KEIR RADNEDGE REPORTING —- South American governing body CONMEBOL will face calls to introduce controls on standards and regulations of teams’ flight travel in the wake of the Chapecoense disaster in Colombia.

Concerns about travel arrangements in the continental competitions arose after more than 130,000 football mourners turned out in Medellin to mourn the 71 victims of the plane crash on Monday night which left 71 people dead including almost the entire squad of the Brazilian team.

The Chapecoense delegation, from Santa Catarina in southern Brazil, had been heading for Medellin to play Atletico Nacional in the first leg of the final of the Copa Sudamericana, the equivalent of Europe’s Europa League. Only three badly-injured players, two flight crew and one journalist survived.

Before the last flight . . the team, the plane

A leaked recording of the last calls from the cockpit of the doomed Flight 2933 of Bolivian-based LaMia airlines revealed that the plane had gone into electrical failure after running out of fuel minutes from the Jose Maria Cordova airport at Rionegro.

“Miss, LaMia 933 is in total failure, total electrical failure, without fuel,” Bolivian pilot Miguel Quiroga told the airport flight controller. “Fuel emergency, Miss,” he added, requesting urgent permission to land.

Last words

That matched the account from the co-pilot of a nearby Avianca plane who said he overheard the LaMia captain reporting it was out of fuel and had to land.

It emerged later that LaMia captain Quiroga was one of the two owners of the company and that the BAe146 was the only serviceable plane out of three owned by the airline which had a chequered history.

Federations and clubs across South America had their sense of shock deepened by the realisation that the same airline and plane had been used by national team squads from Argentina, Bolivia and Venezuela as well as top clubs such as Atletico Nacional (Colombia), The Strongest, Blooming, Oriente Petrolero and Real Potosi (Bolivia) and Olimpia (Paraguay).

As investigators from Bolivia, Brazil, Colombia and the United Kingdom began work and studies of the black box flight recorders, so independent experts pondered the pilot’s decision to take a risk on fuel capacity when the flight leg from Santa Cruz in Bolivia was only just within the plane’s range.
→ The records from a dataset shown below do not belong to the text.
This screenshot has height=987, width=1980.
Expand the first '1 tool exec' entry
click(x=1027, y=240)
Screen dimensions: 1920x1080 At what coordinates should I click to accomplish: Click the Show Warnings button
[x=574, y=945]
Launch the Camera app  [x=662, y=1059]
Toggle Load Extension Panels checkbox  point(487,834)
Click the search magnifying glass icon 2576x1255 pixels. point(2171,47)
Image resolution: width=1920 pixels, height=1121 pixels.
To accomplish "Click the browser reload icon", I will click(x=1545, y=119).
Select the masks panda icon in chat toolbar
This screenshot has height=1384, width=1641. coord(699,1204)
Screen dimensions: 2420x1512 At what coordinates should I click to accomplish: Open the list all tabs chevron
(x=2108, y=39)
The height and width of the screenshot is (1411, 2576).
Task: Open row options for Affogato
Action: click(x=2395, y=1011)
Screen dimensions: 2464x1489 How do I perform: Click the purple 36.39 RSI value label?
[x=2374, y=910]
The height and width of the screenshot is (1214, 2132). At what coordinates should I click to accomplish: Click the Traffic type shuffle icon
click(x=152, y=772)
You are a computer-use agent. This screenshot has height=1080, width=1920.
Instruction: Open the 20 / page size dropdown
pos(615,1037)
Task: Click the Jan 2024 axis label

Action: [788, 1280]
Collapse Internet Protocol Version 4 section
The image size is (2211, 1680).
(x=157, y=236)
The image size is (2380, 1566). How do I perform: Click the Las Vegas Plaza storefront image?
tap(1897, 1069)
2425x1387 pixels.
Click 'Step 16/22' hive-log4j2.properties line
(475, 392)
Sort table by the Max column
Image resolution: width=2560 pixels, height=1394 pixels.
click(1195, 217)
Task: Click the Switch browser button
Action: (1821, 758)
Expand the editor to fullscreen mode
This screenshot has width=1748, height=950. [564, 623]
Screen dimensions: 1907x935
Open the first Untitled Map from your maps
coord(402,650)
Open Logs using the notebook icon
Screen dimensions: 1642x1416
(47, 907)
He could have landed earlier to refuel in the Colombian capital of Bogota.

LaMia had been set up only in 2009 in Merida by Venezuelan businessman Ricardo Alberto Vidal Albacete, with the support of Chavez government officials, to serve the country’s regions.

However Albacete struggled to launch the project amid the escalating Venezuelian economic and fuel crisis. Hence he scaled back from the original plan of operating 12 planes to three and moved the company to Bolivia. The nominated owners of the new company were businessman Marco Antonio Rocha and the pilot Miguel Quiroga.

At the time of the crash two of the aircraft were being repaired in Cochabamba and LMI 2933 was the only one still available.

Travel costs for the distances demanded by the South American club and national team competitions are extensive and the costs high, excerbating pressure on federations and clubs to seek out the most competitive charter prices and airlines.

Brazil is currently in three days of mourning for the victims of the crash who also included 21 journalists while Atletico Nacional have proposed that the Copa Sudamericana should be awarded to Chapecoense – competing internationally for only the second season – in memory of the players and officials who died.

Accompanying the club on the flight, and among the victims, was Delfim Peixoto, a southern region vice-president of the Brazilian football confederation and long-time critic of the CBF’s scandal-enshrouded president Marco Polo del Nero.

** FIFA has decreed a one-minute silence at weekend matches with all players wearing black armbands in memory of Chapecoense.